The request -
Convert the records, from the line containing "The height and width of the screenshot is (488, 597)." through the end of the records, into a Markdown table with the columns "Row" and "Text": number each line and omit blank lines. Leave the pictures out of the table.

— Begin —

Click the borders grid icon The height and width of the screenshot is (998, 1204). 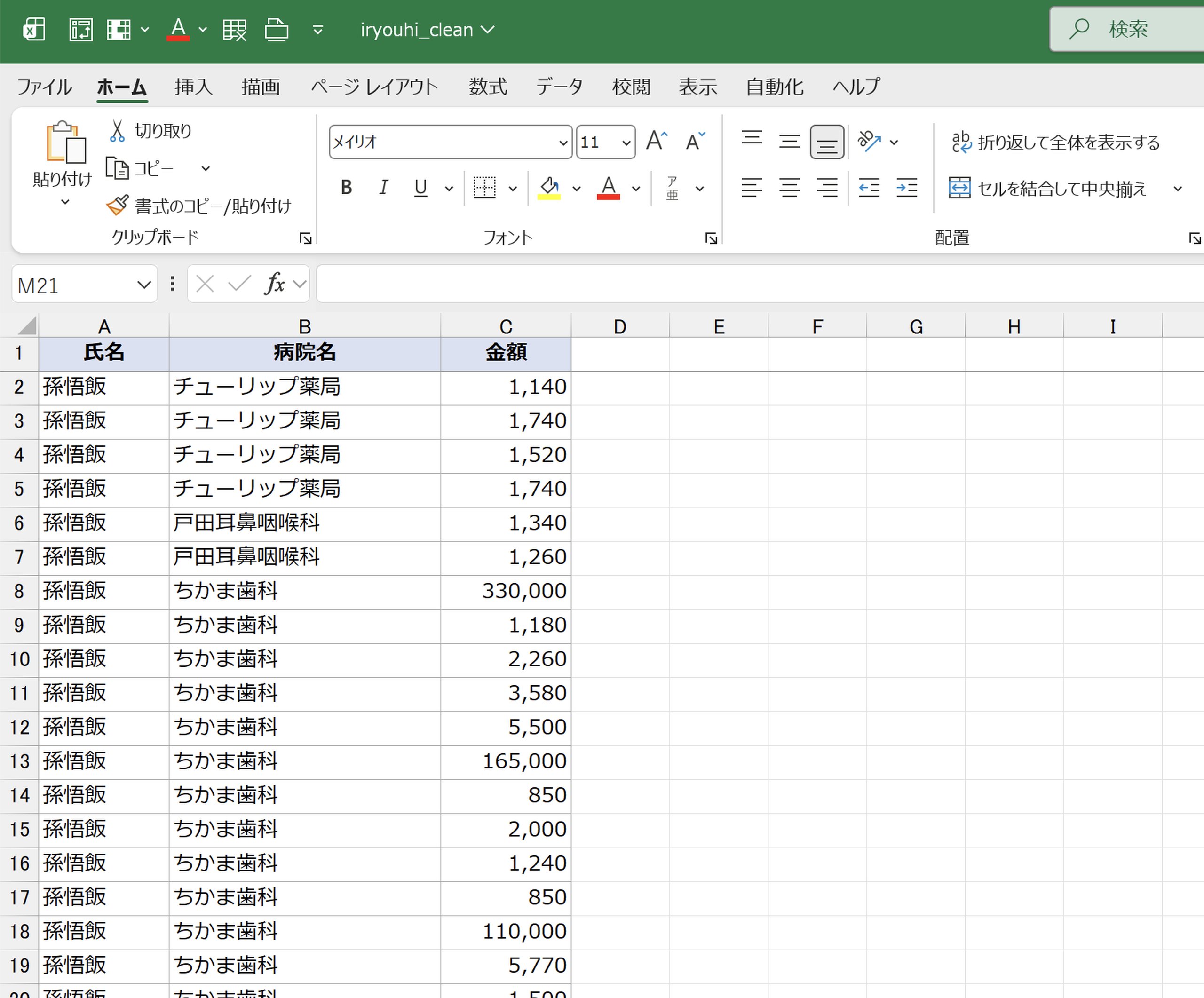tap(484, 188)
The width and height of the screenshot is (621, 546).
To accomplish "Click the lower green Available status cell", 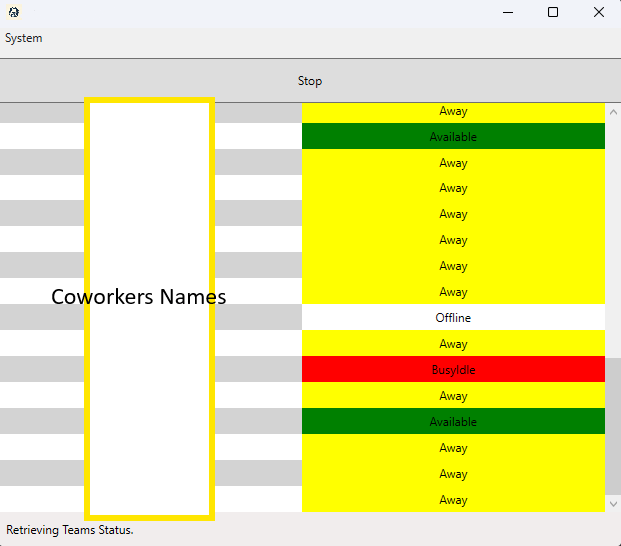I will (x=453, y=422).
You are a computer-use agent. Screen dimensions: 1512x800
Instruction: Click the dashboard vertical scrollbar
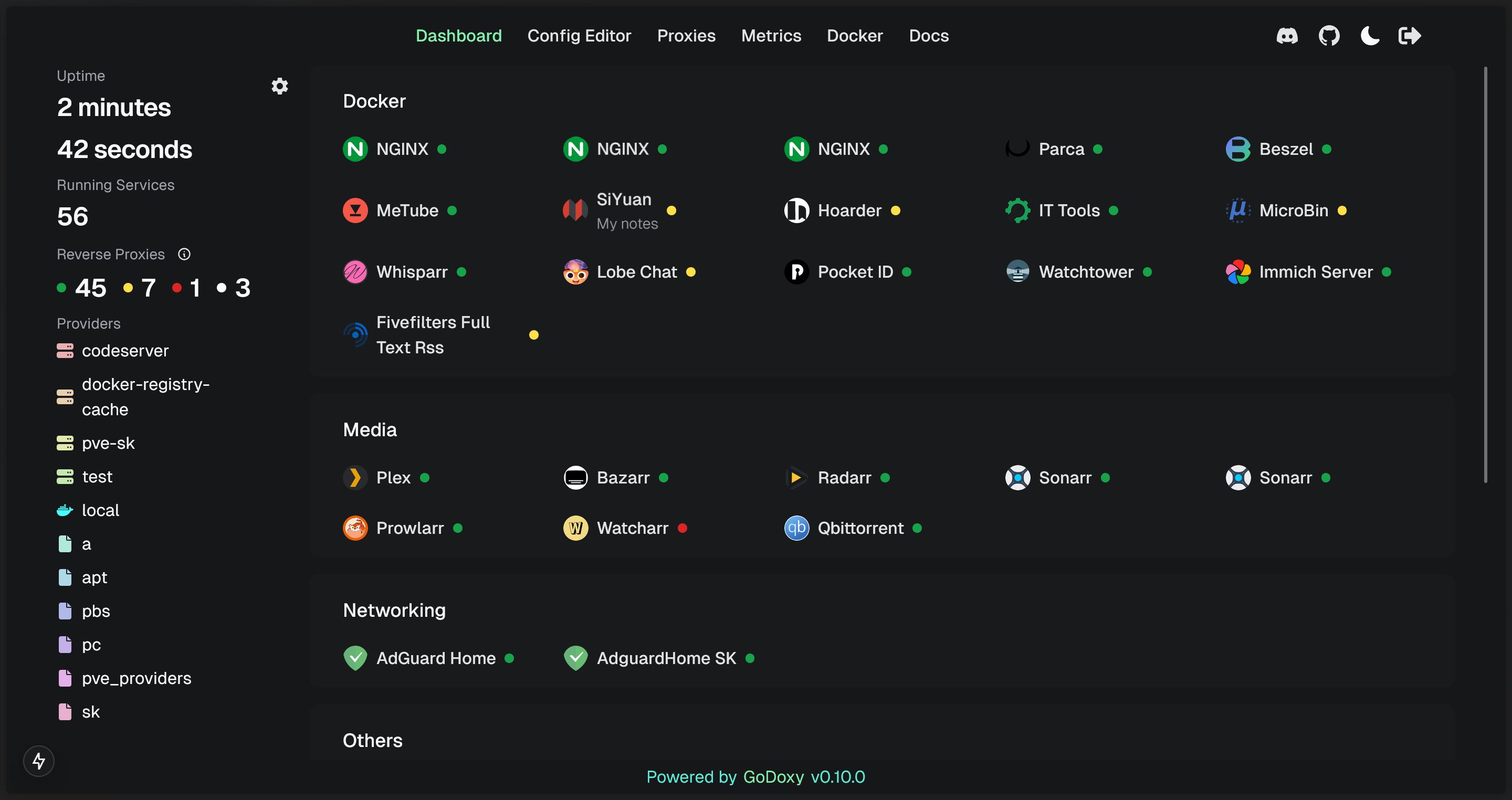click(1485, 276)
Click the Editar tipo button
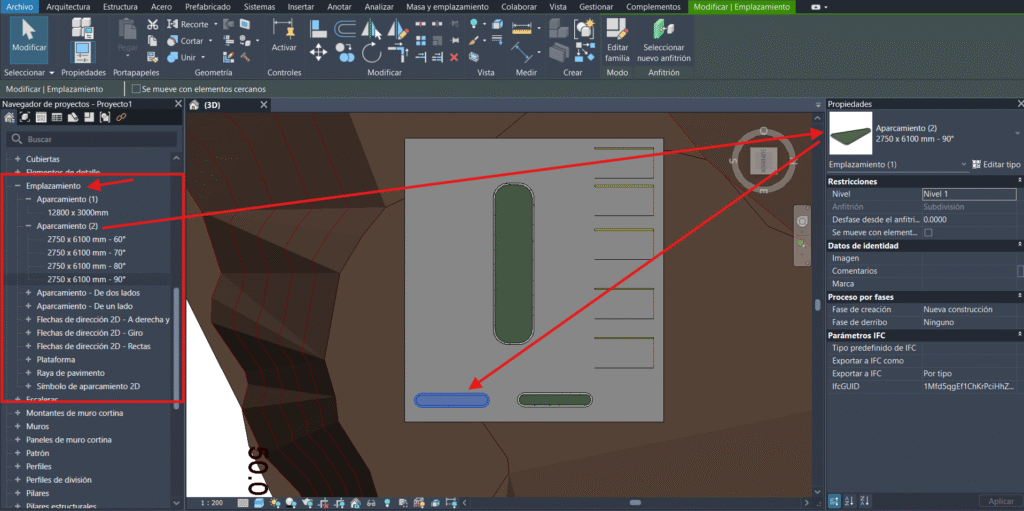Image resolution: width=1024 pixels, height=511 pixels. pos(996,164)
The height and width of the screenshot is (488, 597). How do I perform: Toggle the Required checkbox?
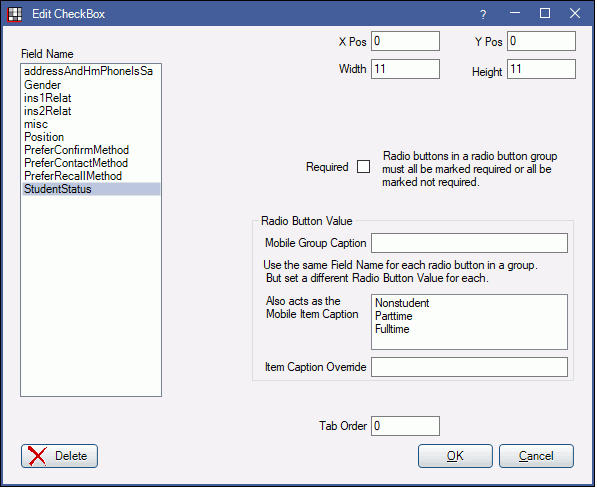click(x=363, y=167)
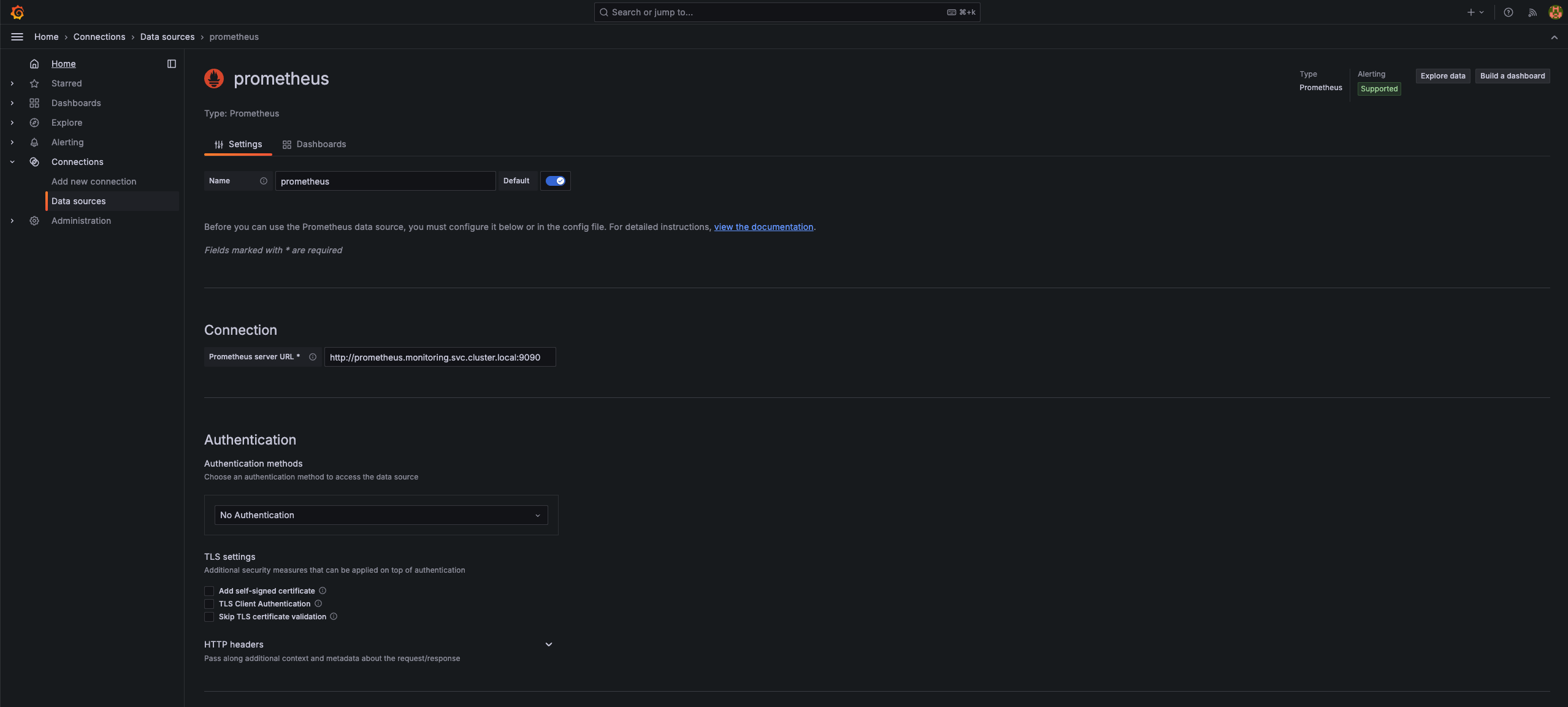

— End —

Solution for this exercise -
| Row | Text |
|---|---|
| 1 | The height and width of the screenshot is (488, 597). How do I perform: Toggle the Required checkbox? |
| 2 | click(x=363, y=167) |